_What is needed:_ Could you write out the entries again, starting with the line with "How do I perform: Click" and going on through the line with "coord(583,396)", replacing "perform" with "carry out" and leaving everything else unchanged? Leave the pictures out of your answer.

------------------------------

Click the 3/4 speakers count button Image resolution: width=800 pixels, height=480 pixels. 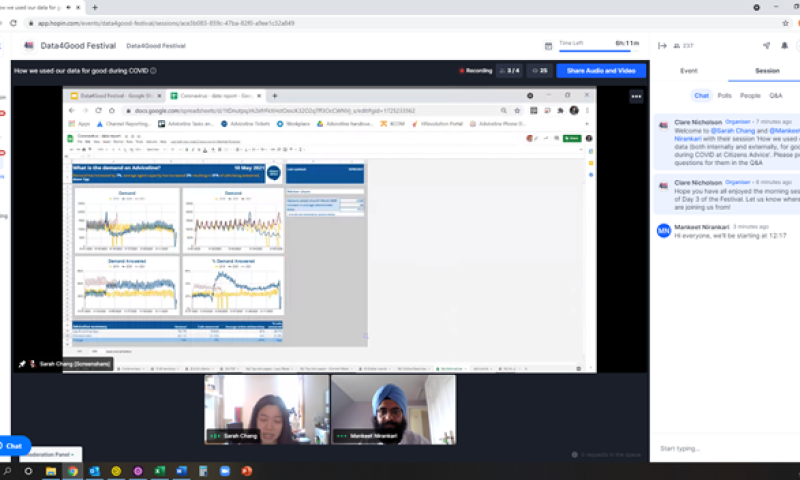[x=510, y=71]
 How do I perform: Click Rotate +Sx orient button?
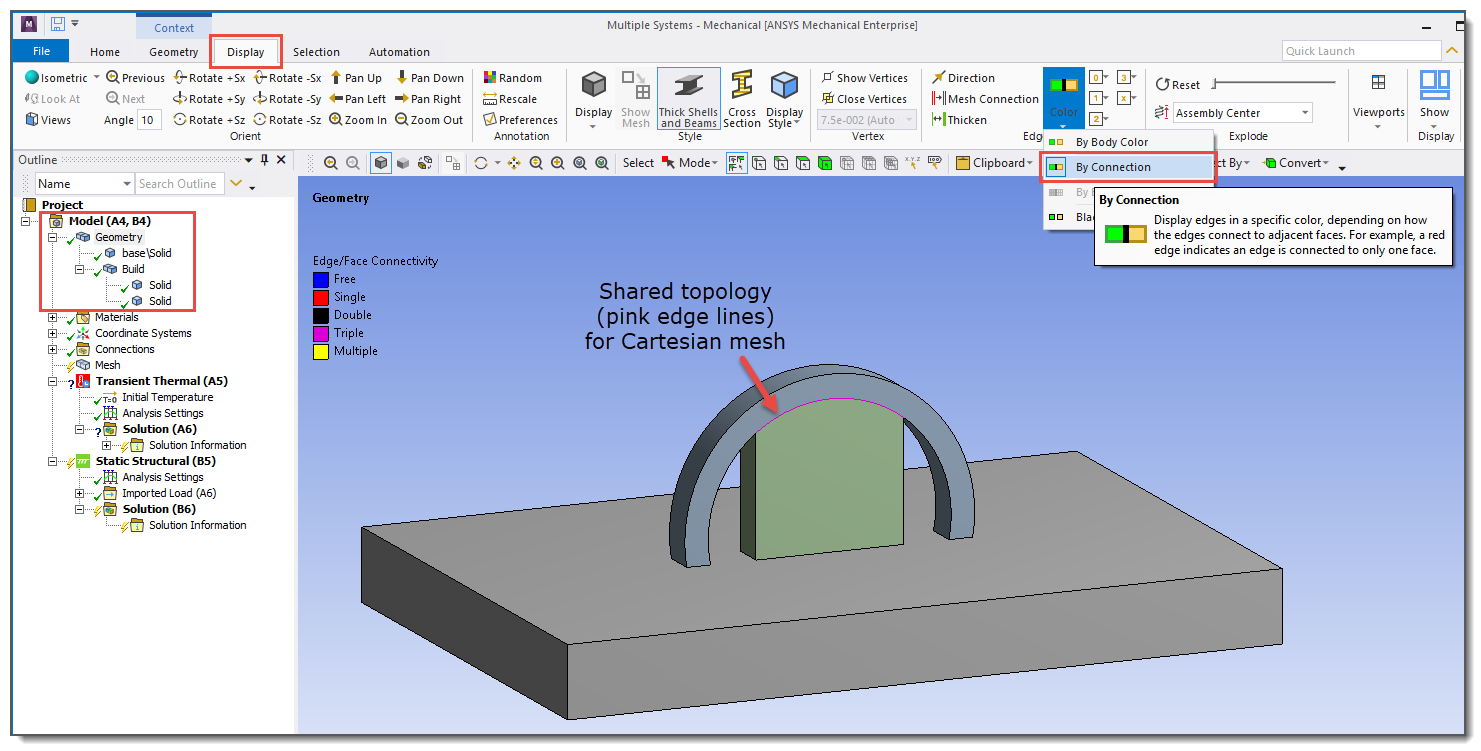209,78
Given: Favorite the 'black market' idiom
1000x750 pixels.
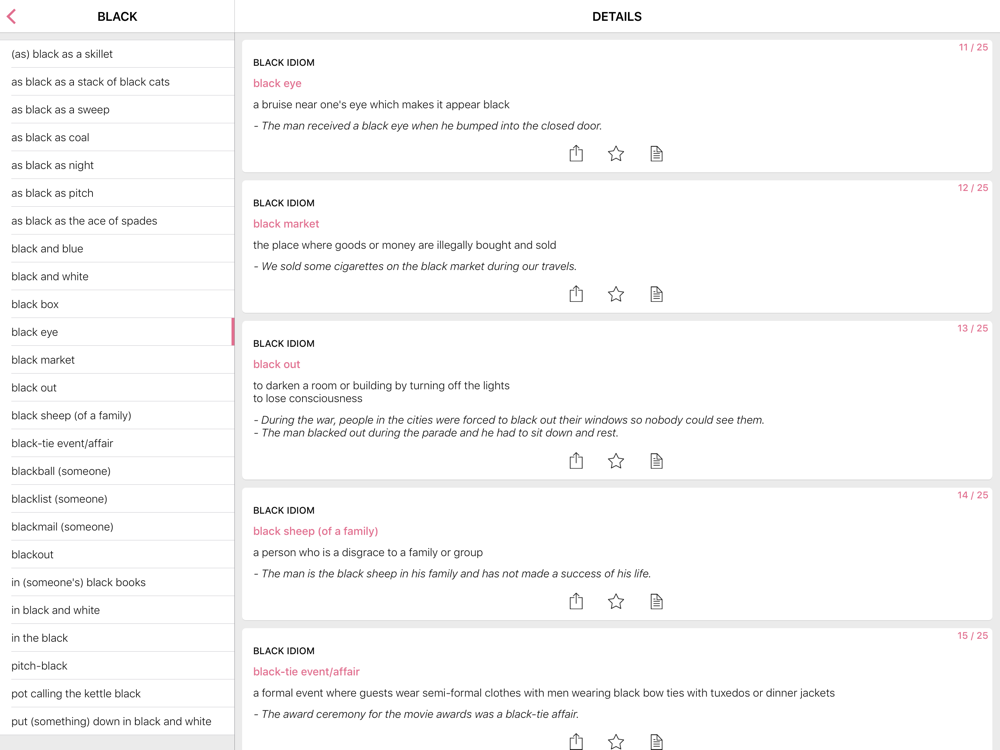Looking at the screenshot, I should coord(616,294).
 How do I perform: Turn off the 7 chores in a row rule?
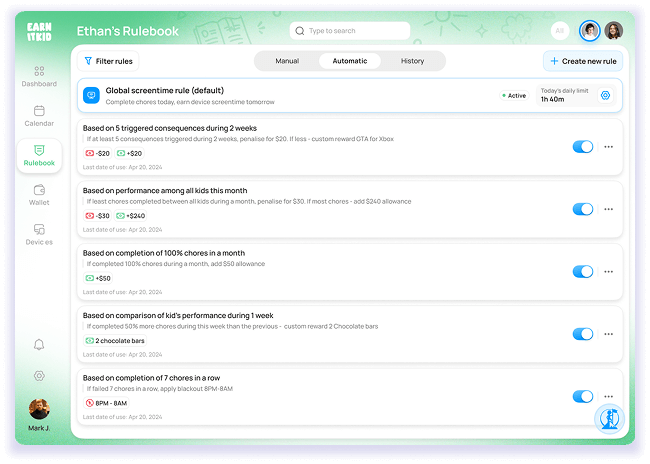coord(583,396)
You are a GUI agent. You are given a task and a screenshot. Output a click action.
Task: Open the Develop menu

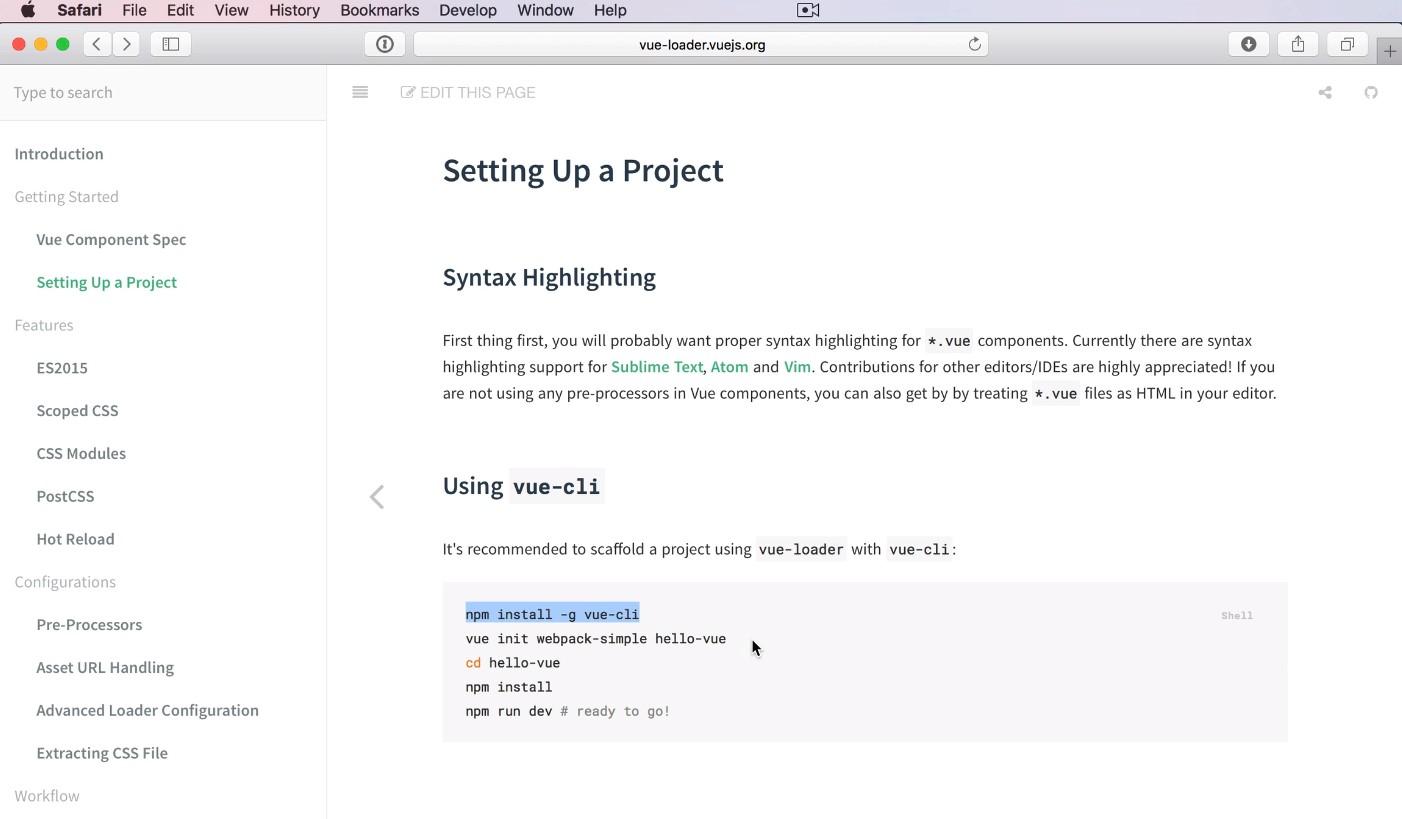tap(467, 11)
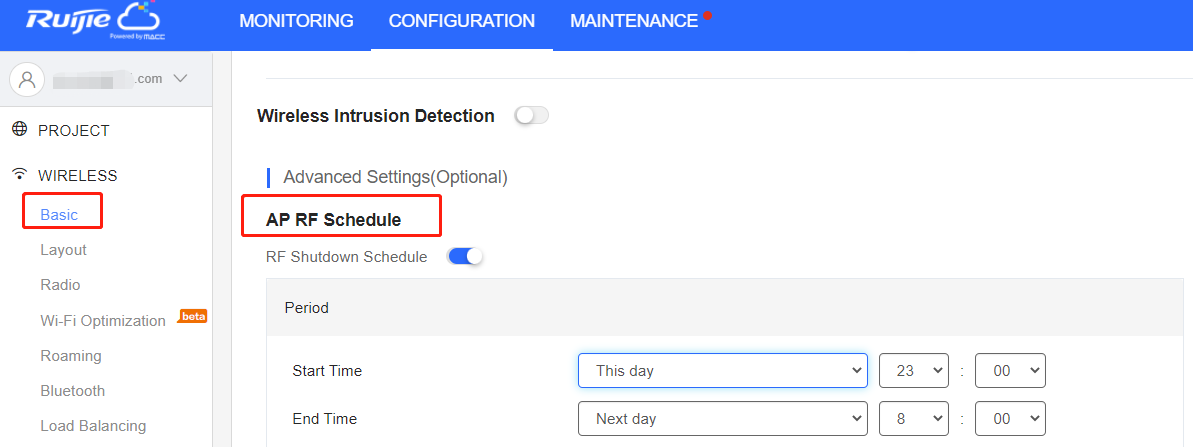Screen dimensions: 1193x447
Task: Select the CONFIGURATION tab
Action: (462, 21)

------------------------------

_Completed exercise:_
 How do I carry out: Click Rotate +Sx orient button?
209,78
Given: Favorite the 'black market' idiom
1000x750 pixels.
Looking at the screenshot, I should coord(616,294).
 How do I carry out: Turn off the 7 chores in a row rule?
coord(583,396)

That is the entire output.